**Document excerpt**:
☆ ☆ ☆ ☆

KerfuffleV2 t1_jboquv7 wrote
Reply to comment by Select_Beautiful8 in [P] ChatRWKV v2 (can run RWKV 14B with 3G VRAM), RWKV pip package, and finetuning to ctx16K by bo_peng
If it helps, I was able to get the 7B model going on a GTX 1060 with 6GB VRAM also. The strategy I used was
cuda fp16i8 *16 -> cpu fp32
— starting out with about 1.2G vram already in use from other programs and desktop environment, it went up to about 5.6G which would be about 0.275G/layer. So on a 6GB card withfp16i8
it seems like even with totally free VRAM you could load 21, maybe 22 layers at the maximum and half that for the normalfp16
format. This model:RWKV-4-Pile-7B-20230109-ctx4096
It generates a token every 2-3sec which is is too slow for interactive use but still pretty impressive considering the model size and how old the hardware is (my CPU is just a Ryzen 5 1600 also). It's also running half the layers on the CPU. By the way, it also uses about 14GB RAM to run, so you'll need a decent amount of system memory available as well.
Tagging /u/bo_peng also in case this information is helpful for them. (One interesting thing I noticed is the GPU was only being used about 50% of the time, I guess while the CPU inference was run. I don't know if it's possible, but if there was some way to do both in parallel it seems like it would roughly double the speed of token generation.)

☆ ☆ ☆ ☆

**Dataset section**:
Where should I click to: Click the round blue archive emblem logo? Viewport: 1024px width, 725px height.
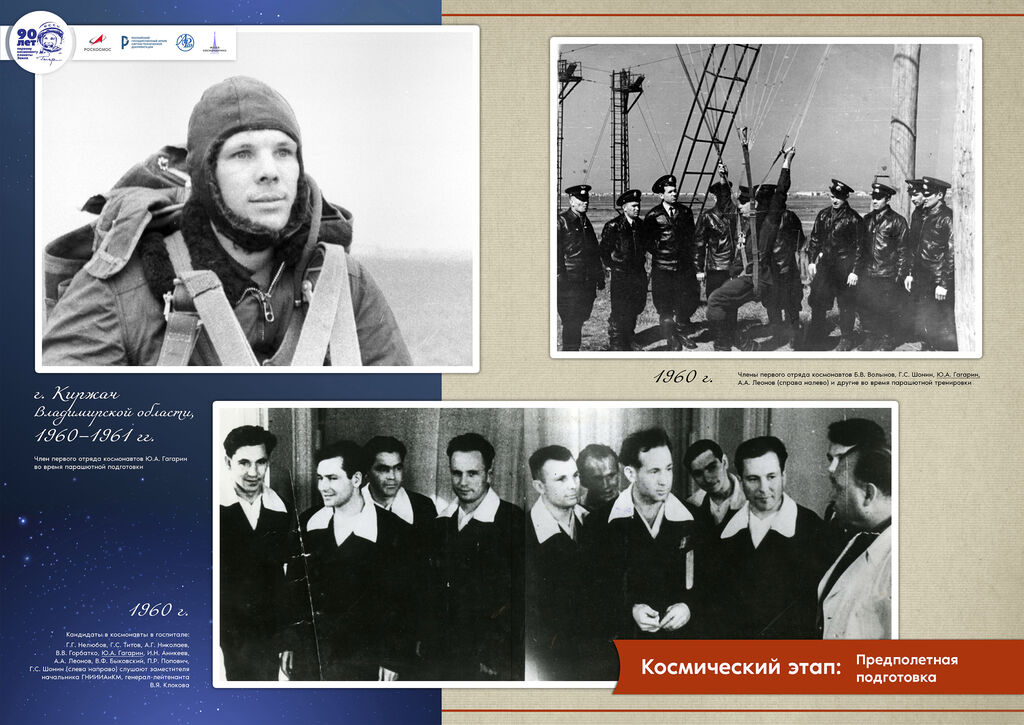click(x=185, y=42)
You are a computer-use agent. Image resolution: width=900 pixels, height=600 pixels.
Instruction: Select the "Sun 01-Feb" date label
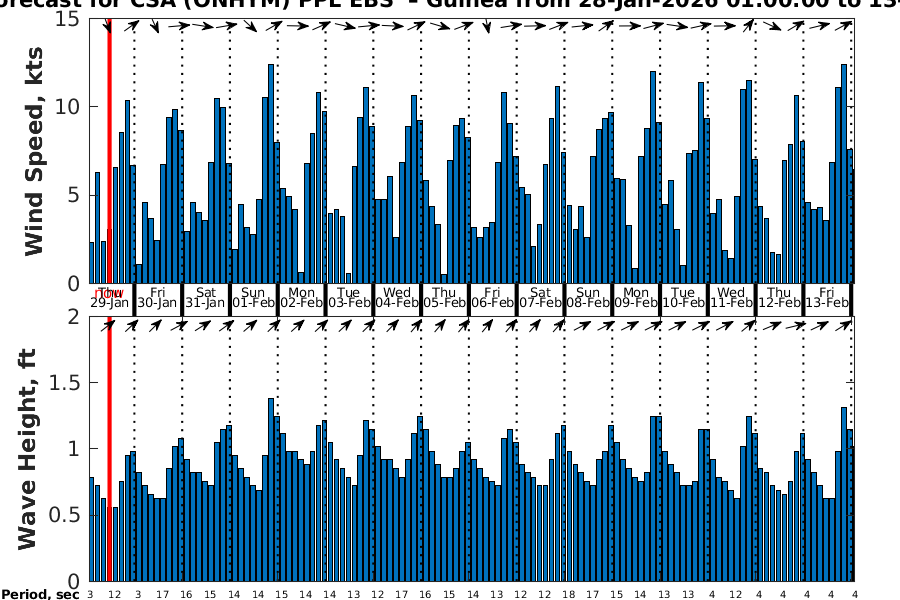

☆ ☆ ☆ ☆

According to the forum reply, about how much system RAM does running the 7B model require?

About 14GB of RAM.